Why The Property Sold In The U.S. Using NFTs Is A Huge Deal

Here’s Why The Property Sold In The U.S. Using NFTs Is A Huge Deal:

 Rootstock onChain, a blockchain-based online property marketplace, has recently sold a US property as a non-fungible token (NFT). The purchaser completed the transaction with one click, with the whole process taking minutes instead of months. Here’s why this is a huge deal:

 If you pay attention to social media, you have probably heard the term NFTs a lot over the past year. You likely associate NFTs with what are known as PFP projects (Profile pic projects). While it seems pretty abstract for a single image of a “punk” or “ape” selling for seven figures, the technology behind NFTs is what drove the frenzy. Collections such as Cryptopunks and Bored Ape Yacht Club have been known to sell for six or even seven figures.

An NFT is a unique digital identifier that proves authentication and ownership of a digital or real-world item. Transaction details are stored on an immutable distributed blockchain ledger – meaning decentralized computer nodes worldwide store and validate the transaction, making it secure and final.

 Initially, NFTs have been used by the online cryptocurrency community to signify their affiliation to sub-communities by purchasing and using the NFT as their Twitter display picture. However, for those who understood, it was the tech powering NFTs that attracted them.

 This article will look at the real estate industry and how NFT technology could be about to reshape it.

 Let’s start by comparing some of the past decade’s greatest innovative organizations and technologies: Bitcoin, artificial intelligence, virtual reality, Uber and Stripe. Each of these innovations, in some way, increases the efficiency of a given process. With ongoing labor shortages, the need for efficiency to keep the world running is more significant than ever.

 For example, Bitcoin created a peer-to-peer transaction system, eliminating the need for central banks to facilitate payments. This enables more efficient transactions, particularly for cross-border payments.

 So, how does this relate to the real estate industry? It’s simple; the real estate industry has remained stagnant regarding innovative systems for decades. Even though online marketplaces allow for better property viewing options (especially for international investors), purchasing a property has remained the same for many years.

 The process for a property transaction involves multiple parties, including brokers, banks, solicitors, estate agents and surveyors. This creates a dragged-out process, which can often take months. The process is inefficient compared to the stock or crypto market, where transactions are complete with one click.

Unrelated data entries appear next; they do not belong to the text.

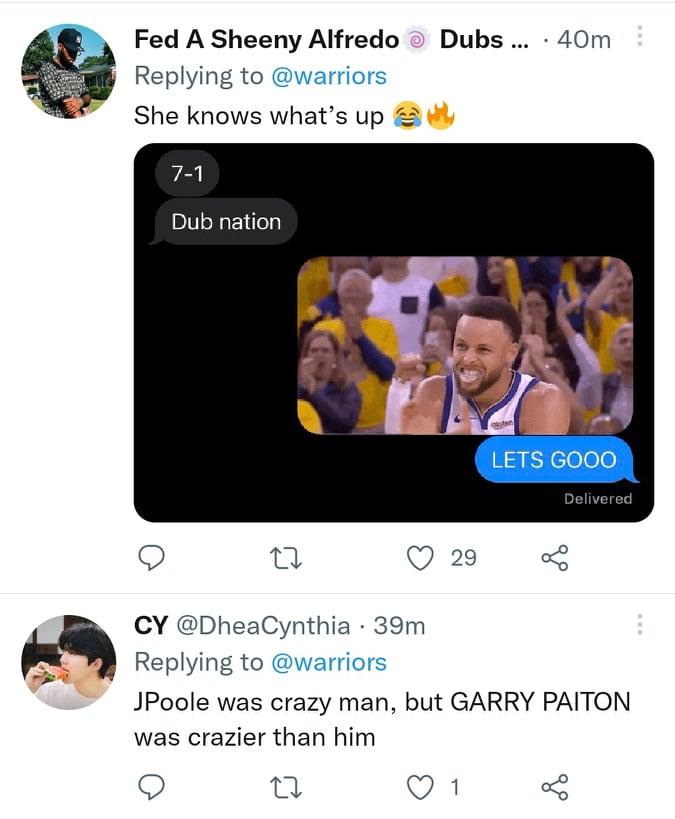Open more options menu on CY's tweet

point(640,625)
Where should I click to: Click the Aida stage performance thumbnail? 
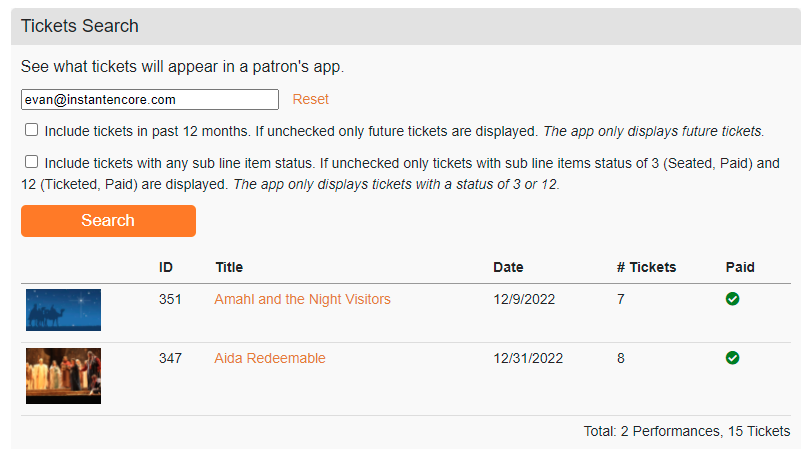[x=63, y=376]
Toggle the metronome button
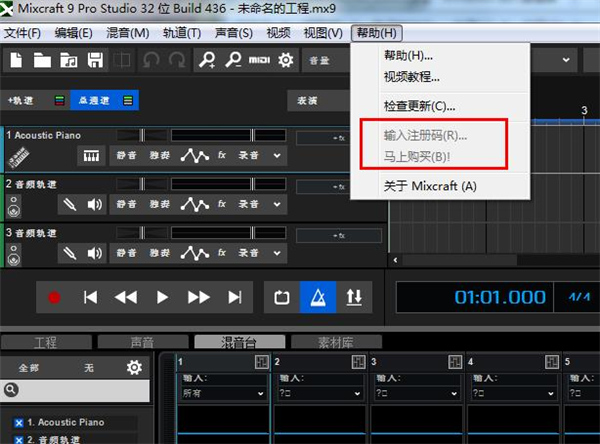600x444 pixels. pyautogui.click(x=318, y=297)
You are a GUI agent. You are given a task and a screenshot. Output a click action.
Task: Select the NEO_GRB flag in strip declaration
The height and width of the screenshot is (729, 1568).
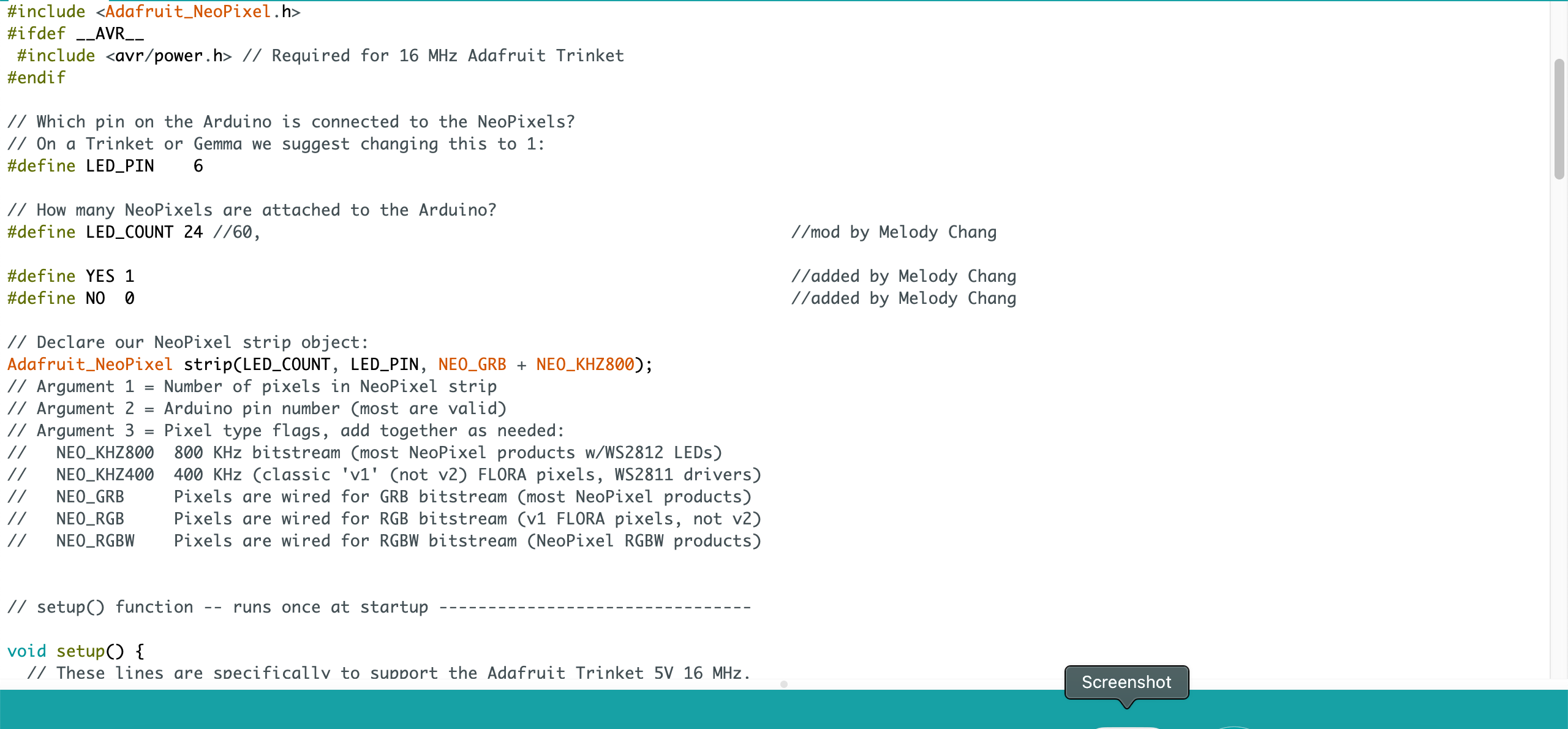472,364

 So, how has Roofstock onChain improved the process? The company creates LLCs and inputs the property deeds into them. They then input the LLC ownership rights into an NFT, allowing the property to be bought as an NFT. The NFT was purchased using USDC – a cryptocurrency stablecoin pegged to the U.S. Dollar.

 Chief Blockchain Officer Geoff Thompson stated, “Providing a radically simple mechanism for SFR homes to be purchased and sold with one click using web3 technology is a huge milestone for Roofstock.”

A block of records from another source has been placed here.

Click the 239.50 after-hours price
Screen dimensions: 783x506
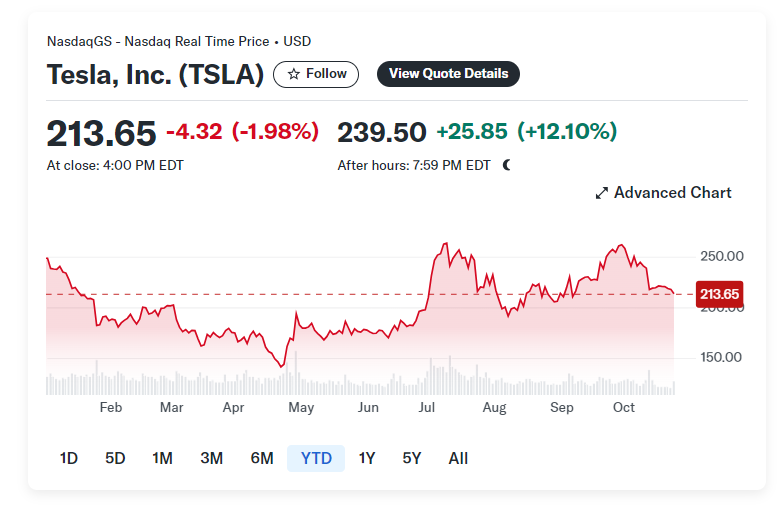point(382,133)
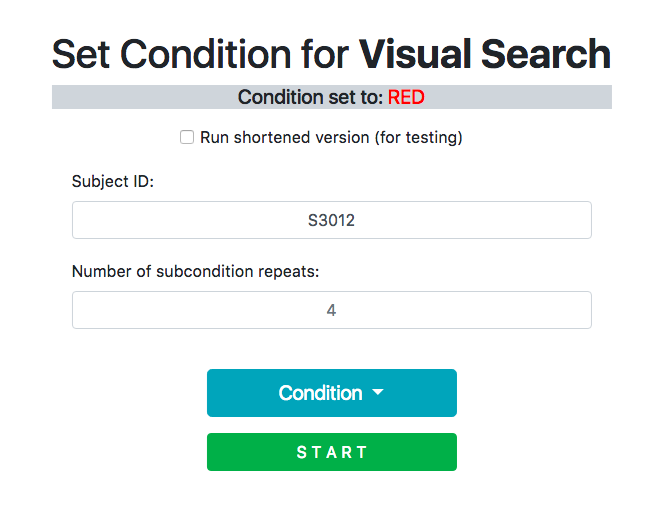This screenshot has width=663, height=513.
Task: Click the bold 'Visual Search' heading text
Action: [485, 54]
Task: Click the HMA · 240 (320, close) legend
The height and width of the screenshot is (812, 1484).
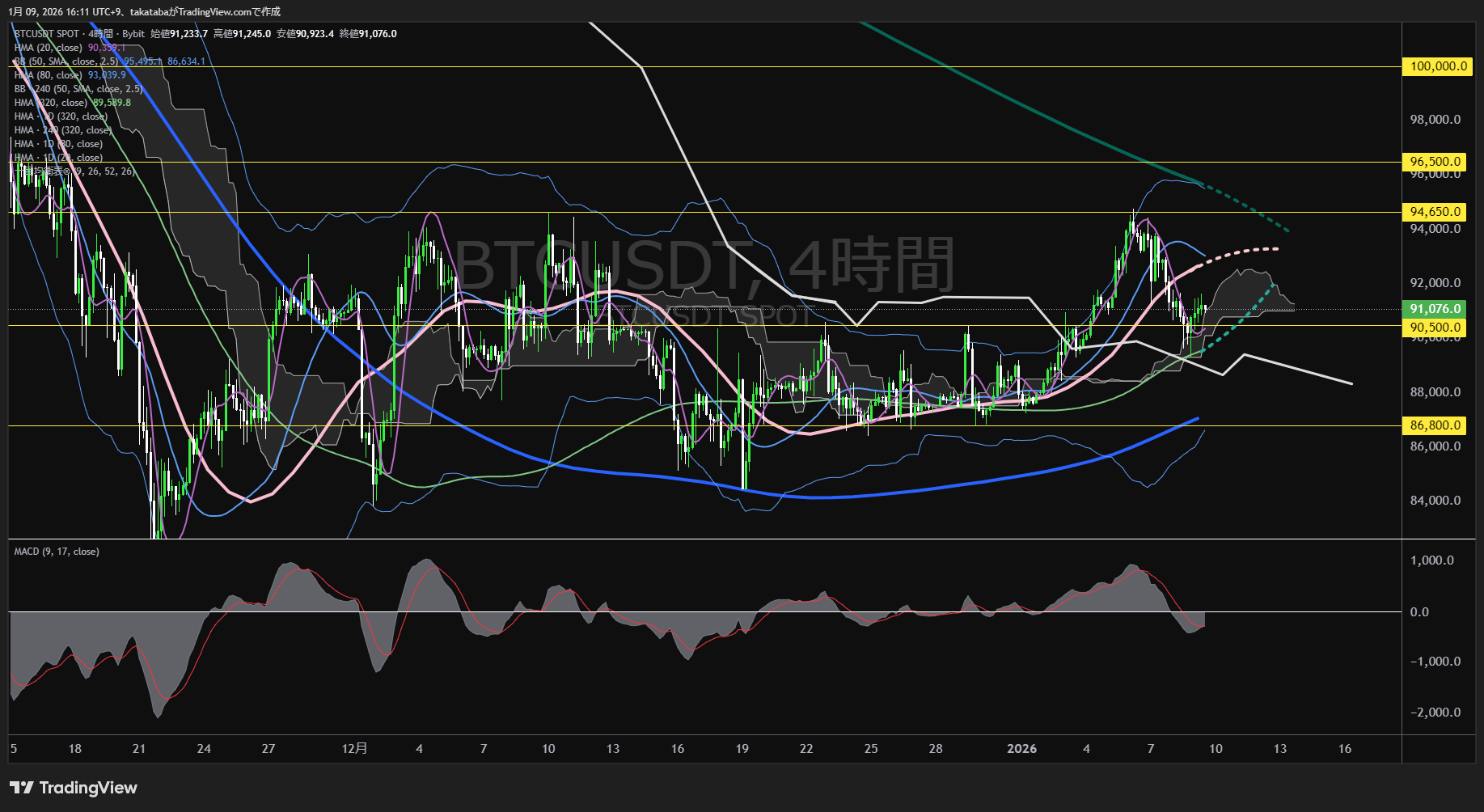Action: pos(62,130)
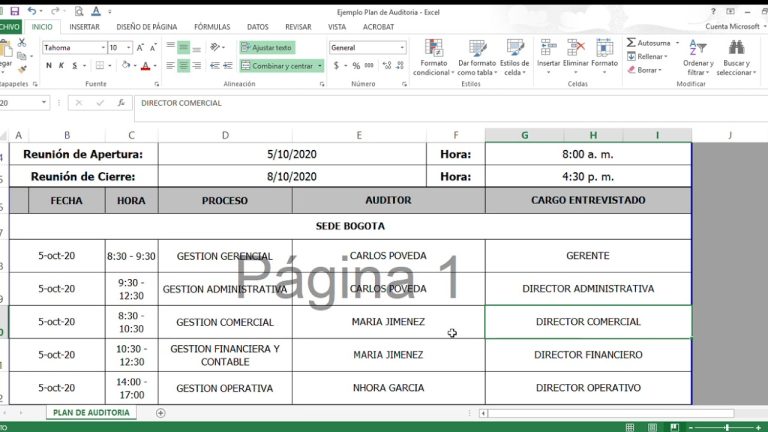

 Meanwhile, the buyer of the NFT, Adam Slipakoff, said, Instead of waiting months for underwriting, appraisals, title searches and preparing deeds, I was able to buy a fully title-insured, rent-ready property with one click. Best of all, I am no web3 expert – the Roofstock onChain platform made it simple and easy.”

 With this in mind, there are some clear advantages to NFTs for the real estate industry. As well as the general technological benefits of NFTs, such as immutability and decentralized, encrypted storage of data, NFT technology can solve many issues currently faced in the real estate market.

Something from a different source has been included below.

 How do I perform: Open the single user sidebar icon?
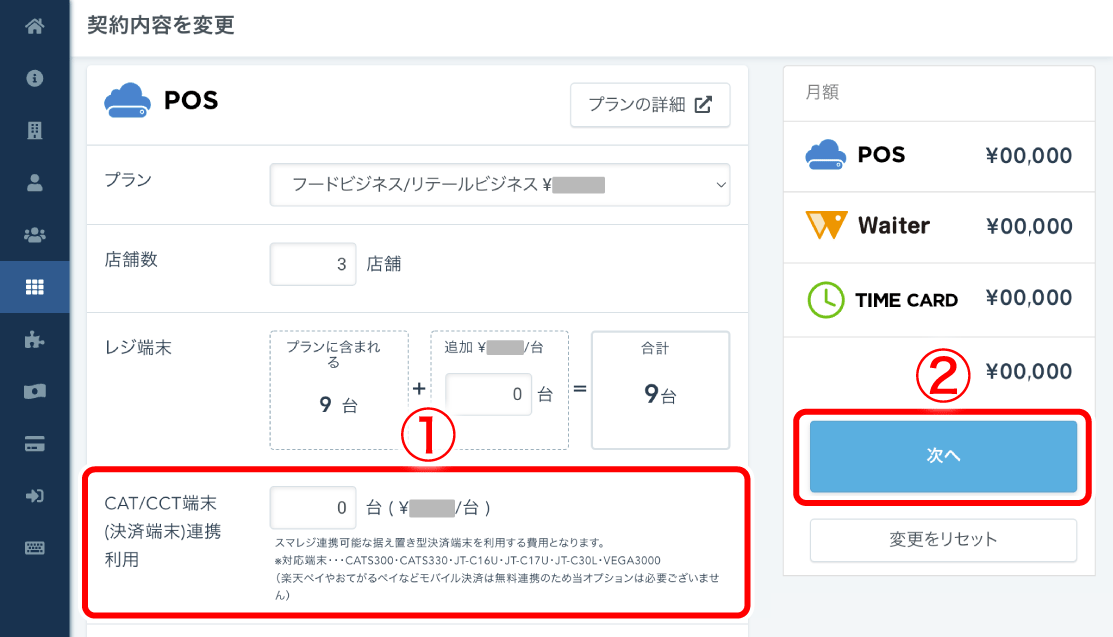[x=35, y=182]
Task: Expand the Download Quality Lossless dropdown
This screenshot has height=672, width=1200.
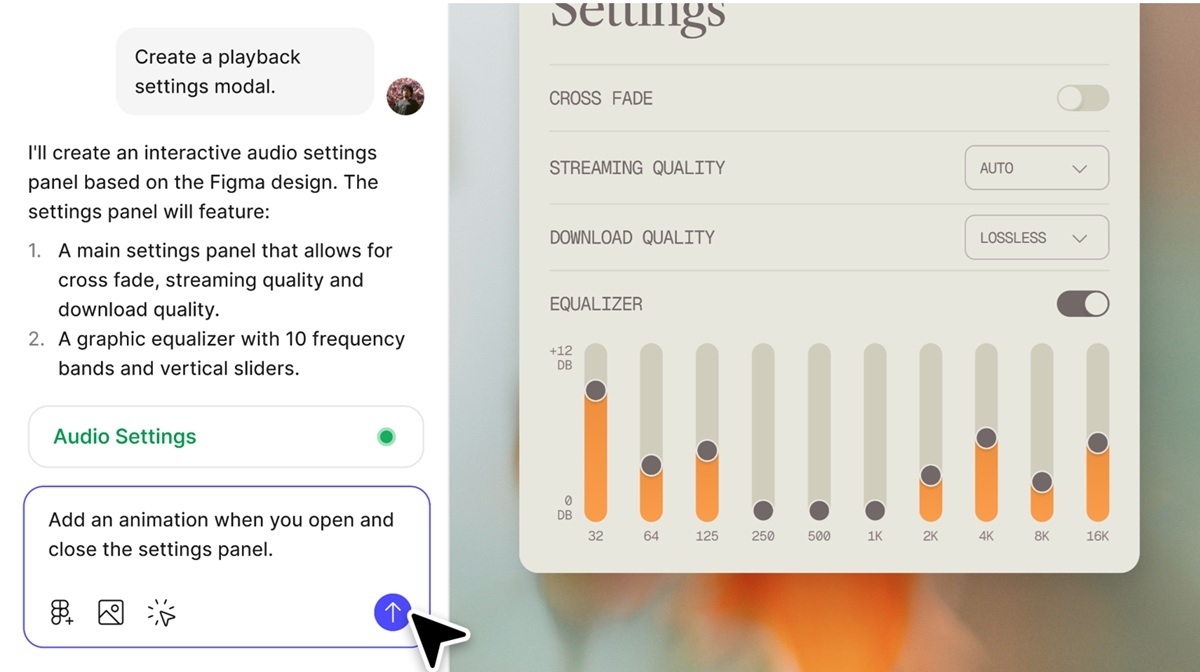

 Firstly, the buying experience is much more similar to purchasing a stock or cryptocurrency through an online broker. As property deeds are included in the NFT, the buyer does not have the confer with numerous parties. Instead, they simply make the payment via an online marketplace in one single step. Also, Roofstock onChain even offers property management services, so the property investment can almost be autonomous.

This creates a seamless process, leading us to our next point – NFT tech removes the locational barrier for property investment. As NFTs are immutable and verifiable, ownership proves you also own the licenses included in the NFT, this removes some of the friction associated with purchasing international properties. It also enables cross-border payments at a faster and cheaper rate than before.

Consequently, one of the most significant limitations of the real estate industry – being location-based- can potentially be reduced as NFT property adoption grows.

 In conclusion, the real estate industry is in grave need of innovation. While the recent NFT sale is a promising sign of things to come, there is still a long way to go before this new way of transacting becomes mainstream.

 Even with its benefits, the regulatory and legal elements of NFTs and cryptocurrency are still yet to be finalized. It will likely be another decade before we have certainty on regulations. But until then, blockchain projects will keep innovating to solve problems and reshape industries worldwide.